BOISE — The Bureau of Reclamation has begun their flood risk management plan by releasing water out of the reservoirs, causing the Boise River to rise, and now there is water in some of the irrigation canals.
"People really need to be cautious of that," said Chris Runyan of the Bureau of Reclamation. "Just be cognizant that if the river was at a certain level one day it my be different the next day."
That's because the task of trying to mitigate flood risks while preserving as much water as possible in the reservoirs has started after an epic February snowfall.
We checked in with the Boise Parks & Rec department who said they have finished almost all 19 of their bank restoration projects. They removed the portadam at the entrance to phase two of the whitewater park and there were surfers out enjoying phase one of the whitewater park.

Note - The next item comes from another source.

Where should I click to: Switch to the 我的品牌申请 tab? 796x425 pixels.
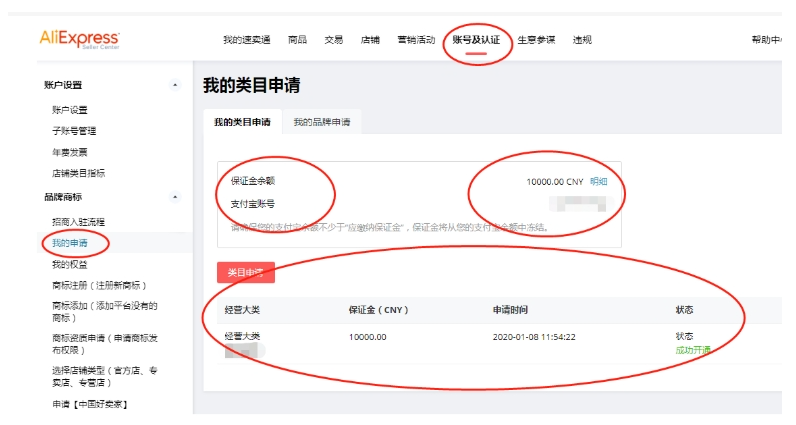[321, 122]

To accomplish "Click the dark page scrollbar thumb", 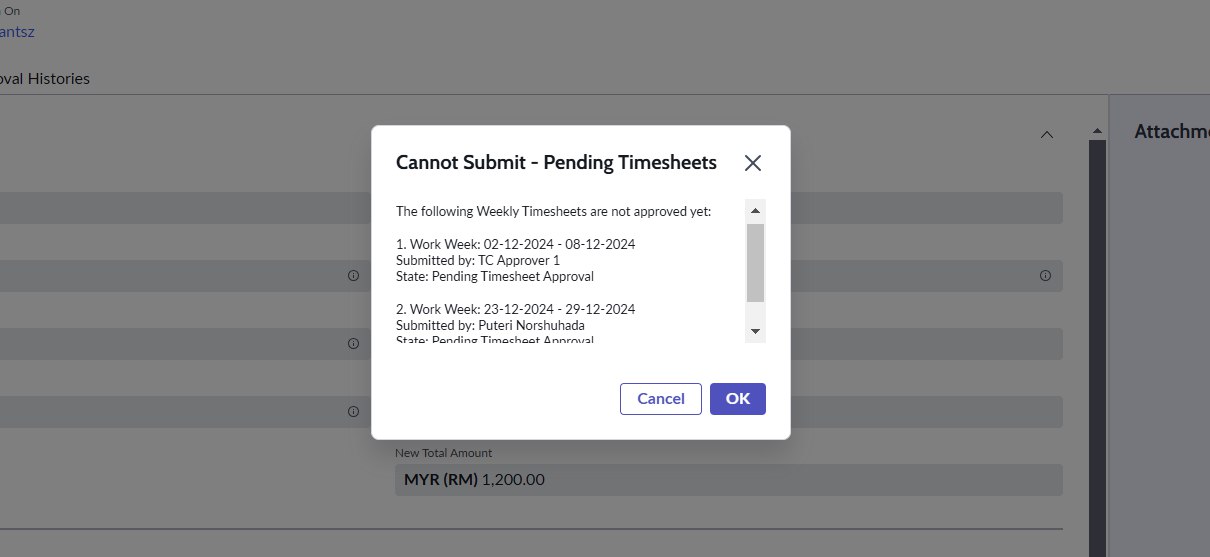I will tap(1097, 350).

Both Boise Parks & Rec, as well as Flood District Ten, were able to keep their projects on-track despite the weather of February that forced crews to work in miserable weather.
"We had a hard time with the weather that was working against us," said Mike Dimmick the district manager of Flood District Ten. "It was sloppy and muddy, but we are ahead of the flood release."
Flood District Ten worked on preventing the Boise River from creating a new channel in Eagle. The $140,000 project was funded by the Idaho Water Resources Board after they received funding through the legislature last year.
"The concern with this channel is the river would make this a permanent channel. It would take out the Greenbelt pathway and threaten homes on Eagle Island," said Dimmick.
As far as flooding, it is too early to tell what will happen later this Spring because we have the whole month of March to add to the snowpack. Then the biggest factor after that will be the temperature and how fast it melts the snowpack.